[BEGIN Exercise data]

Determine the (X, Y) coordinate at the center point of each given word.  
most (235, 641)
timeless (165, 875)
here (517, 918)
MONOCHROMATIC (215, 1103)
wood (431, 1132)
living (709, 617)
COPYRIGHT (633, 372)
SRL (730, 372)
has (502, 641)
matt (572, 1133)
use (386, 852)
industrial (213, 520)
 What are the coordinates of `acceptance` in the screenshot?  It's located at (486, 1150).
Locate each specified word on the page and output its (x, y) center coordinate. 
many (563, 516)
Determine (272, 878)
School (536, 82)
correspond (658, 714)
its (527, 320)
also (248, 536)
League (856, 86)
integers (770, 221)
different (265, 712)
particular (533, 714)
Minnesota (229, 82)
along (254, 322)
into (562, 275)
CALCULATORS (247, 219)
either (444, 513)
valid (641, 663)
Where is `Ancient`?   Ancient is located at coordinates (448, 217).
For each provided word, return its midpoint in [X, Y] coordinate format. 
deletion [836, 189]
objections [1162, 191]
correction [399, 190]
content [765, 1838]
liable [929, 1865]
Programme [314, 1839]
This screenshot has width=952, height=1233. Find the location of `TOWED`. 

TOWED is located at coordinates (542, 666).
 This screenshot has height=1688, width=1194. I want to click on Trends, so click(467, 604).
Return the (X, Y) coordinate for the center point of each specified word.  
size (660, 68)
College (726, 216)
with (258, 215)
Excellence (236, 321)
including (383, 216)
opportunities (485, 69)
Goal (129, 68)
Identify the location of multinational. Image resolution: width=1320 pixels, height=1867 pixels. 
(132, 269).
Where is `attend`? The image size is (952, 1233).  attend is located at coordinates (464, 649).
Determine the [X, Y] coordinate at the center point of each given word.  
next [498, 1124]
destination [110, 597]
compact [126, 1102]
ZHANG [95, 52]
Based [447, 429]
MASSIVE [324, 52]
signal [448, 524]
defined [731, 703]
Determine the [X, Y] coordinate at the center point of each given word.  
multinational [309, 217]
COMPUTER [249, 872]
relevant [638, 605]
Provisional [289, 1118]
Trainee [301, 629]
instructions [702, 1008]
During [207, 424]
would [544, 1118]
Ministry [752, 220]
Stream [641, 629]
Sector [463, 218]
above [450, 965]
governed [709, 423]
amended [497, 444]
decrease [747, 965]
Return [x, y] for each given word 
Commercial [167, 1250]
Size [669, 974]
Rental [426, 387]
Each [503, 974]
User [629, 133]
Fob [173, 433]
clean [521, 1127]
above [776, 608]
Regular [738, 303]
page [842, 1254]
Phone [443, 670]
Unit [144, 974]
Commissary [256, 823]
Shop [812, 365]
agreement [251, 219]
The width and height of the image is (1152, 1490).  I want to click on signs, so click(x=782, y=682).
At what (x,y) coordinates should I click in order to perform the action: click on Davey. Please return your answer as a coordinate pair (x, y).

[END Exercise data]

Instructions for the task —
Copy the records above word for word, from the first line to the last.

Output —
Determine the (X, Y) coordinate at the center point of each given word.  
most (235, 641)
timeless (165, 875)
here (517, 918)
MONOCHROMATIC (215, 1103)
wood (431, 1132)
living (709, 617)
COPYRIGHT (633, 372)
SRL (730, 372)
has (502, 641)
matt (572, 1133)
use (386, 852)
industrial (213, 520)
 What are the coordinates of `acceptance` in the screenshot?  It's located at (486, 1150).
Locate each specified word on the page and output its (x, y) center coordinate. 
many (563, 516)
Determine (272, 878)
School (536, 82)
correspond (658, 714)
its (527, 320)
also (248, 536)
League (856, 86)
integers (770, 221)
different (265, 712)
particular (533, 714)
Minnesota (229, 82)
along (254, 322)
into (562, 275)
CALCULATORS (247, 219)
either (444, 513)
valid (641, 663)
Where is `Ancient`?   Ancient is located at coordinates (448, 217).
For each provided word, return its midpoint in [X, Y] coordinate format. 
deletion [836, 189]
objections [1162, 191]
correction [399, 190]
content [765, 1838]
liable [929, 1865]
Programme [314, 1839]
This screenshot has width=952, height=1233. Find the location of `TOWED`. 

TOWED is located at coordinates (542, 666).
 This screenshot has height=1688, width=1194. I want to click on Trends, so click(467, 604).
Return the (X, Y) coordinate for the center point of each specified word.  
size (660, 68)
College (726, 216)
with (258, 215)
Excellence (236, 321)
including (383, 216)
opportunities (485, 69)
Goal (129, 68)
Identify the location of multinational. Image resolution: width=1320 pixels, height=1867 pixels. 
(132, 269).
Where is `attend`? The image size is (952, 1233).  attend is located at coordinates (464, 649).
Determine the [X, Y] coordinate at the center point of each given word.  
next [498, 1124]
destination [110, 597]
compact [126, 1102]
ZHANG [95, 52]
Based [447, 429]
MASSIVE [324, 52]
signal [448, 524]
defined [731, 703]
Determine the [X, Y] coordinate at the center point of each given word.  
multinational [309, 217]
COMPUTER [249, 872]
relevant [638, 605]
Provisional [289, 1118]
Trainee [301, 629]
instructions [702, 1008]
During [207, 424]
would [544, 1118]
Ministry [752, 220]
Stream [641, 629]
Sector [463, 218]
above [450, 965]
governed [709, 423]
amended [497, 444]
decrease [747, 965]
Return [x, y] for each given word 
Commercial [167, 1250]
Size [669, 974]
Rental [426, 387]
Each [503, 974]
User [629, 133]
Fob [173, 433]
clean [521, 1127]
above [776, 608]
Regular [738, 303]
page [842, 1254]
Phone [443, 670]
Unit [144, 974]
Commissary [256, 823]
Shop [812, 365]
agreement [251, 219]
The width and height of the image is (1152, 1490).  I want to click on signs, so click(x=782, y=682).
At what (x,y) coordinates should I click in order to perform the action: click on Davey. Please return your answer as a coordinate pair (x, y).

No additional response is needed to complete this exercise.